Nursing Program Earns CNM Excellence in Workforce Development Award

The award recognizes organizations that make significant contributions to economic growth and prosperity in the Albuquerque area
October 07, 2020

CNM’s Nursing program has long been recognized for its contributions to the local healthcare community. Since 2017, nearly 800 students have graduated and the program has a 95 percent licensure rate by cohort. Now, Nursing is also being recognized for its exceptional impact on economic growth and prosperity in the Albuquerque metro area.

On Oct. 1, CNM’s Nursing program was named the winner of the 2020 Excellence in Workforce Development Award, which is part of the annual 505 Awards managed by Albuquerque Economic Development and the Albuquerque Forward Fund. This specific award recognizes an organization that has played a leading role in workforce readiness, including the implementation of training and educational programs, the sponsorship of scholarship or grant programs, the creation of internship or mentorship programs, or other efforts to develop long-term job skills and career pathways for the region’s workforce. The award submission focused on CNM’s Nursing program, which has long been a critical workforce development program for the community and state, and even more so during the pandemic. 

“We are truly honored to be recognized by Albuquerque Economic Development and the Albuquerque Forward Fund for excellence in workforce development,” said CNM President Tracy Hartzler. “Every day at CNM, we’re striving to support the wellbeing and success of our students, community, and economy. Our Nursing program is a shining example of how CNM provides excellent education and training in vital workforce programs that serve the needs of our community and state. We are also extremely grateful to our many healthcare partners in the region who contribute in so many ways to the success of our Nursing program and its positive impacts statewide.”

Diane Evans-Prior, Academic Affairs Director for the CNM Nursing program, said, “The faculty and I are really excited to have the Nursing program acknowledged through an economic lens. We’re always trying to ensure that what we do makes Albuquerque stronger and elevates the quality of our community.”

Leean Kravitz, Chair of the Albuquerque Forward Fund, said that during a challenging year, the award presenters were excited to see “organizations and individuals come together in some truly inspiring and creative ways to support each other and our region.”

Right now, CNM accepts 288 students into one of three Nursing programs each year—a traditional Registered Nurse (RN) degree path, a Licensed Practical Nurse-to-RN transition program, and a concurrent Bachelor of Science Nursing degree option through a partnership with the New Mexico Nursing Education Consortium and the University of New Mexico. Overall, the CNM programs have an 81.36 percent retention rate. Students in the NMNEC option earn the AASN and the BSN at the same time.

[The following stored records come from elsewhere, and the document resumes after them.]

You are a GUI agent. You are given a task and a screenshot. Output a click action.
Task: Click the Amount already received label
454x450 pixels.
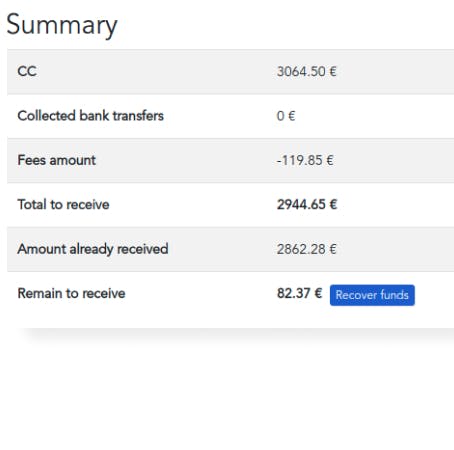(93, 249)
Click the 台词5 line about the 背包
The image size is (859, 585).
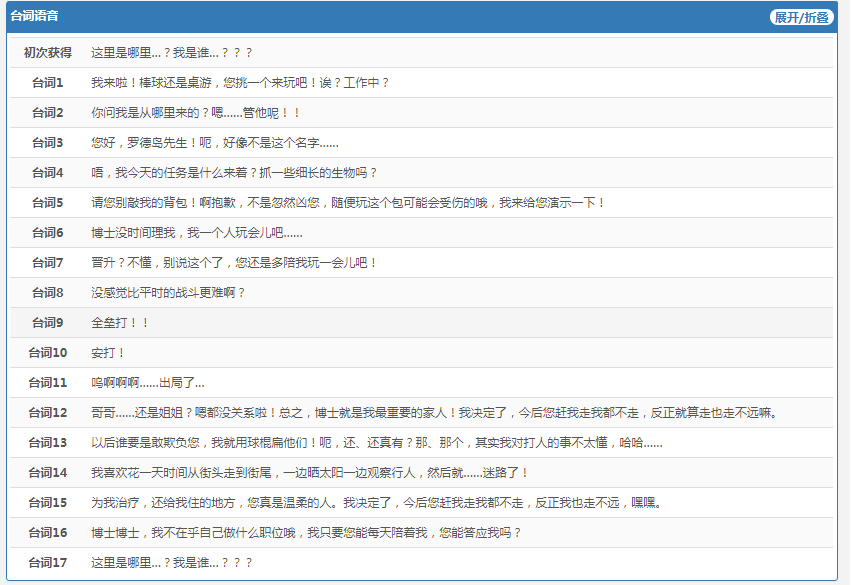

According to Diane, the demand for nurses will only increase going forward. Data published on says the need for RNs is projected to grow 12 percent nationally between now and 2028. COVID-19 has also driven record-high levels of job demand and pay incentives for nurses throughout the United States.

“We believe this demand combined with CNM’s exemplary nurse training programs generates significant long-term workforce capabilities in New Mexico, in a career field that is rewarding, highly lucrative and secure for our students,” Diane says. 

To ensure the program supports all students in New Mexico, CNM recently moved from an academically competitive to a non-competitive application process (all eligible students are put into a lottery) to provide more opportunities to a more diverse range of applicants. Within one year, the majority of nursing students belonged to a minority race or ethnicity group while the program saw stability in overall program grade point average, retention, and board pass rates. 

CNM also works hard to keep costs down for students. The cost of CNM’s nursing program has been about $5,200, which is inclusive of tuition, books, fees, and computer resources. CNM has also provided $412,839 in scholarships to nursing students since 2017, helping to significantly offset the costs of education even further. When students graduate, local pay usually starts between $23-$27 per hour. 

Diane says the program is proud to help students secure jobs that are varied, dynamic, and provide a solid long-term career path. More broadly, she says the program is also proud to provide an essential service. 

“We love being able to support our students while simultaneously supporting the larger healthcare needs of our state,” she says. 

This is the second year in a row that CNM has won the Excellence in Workforce Development Award. Last year, CNM Ingenuity’s Deep Dive Coding Bootcamp earned the distinction.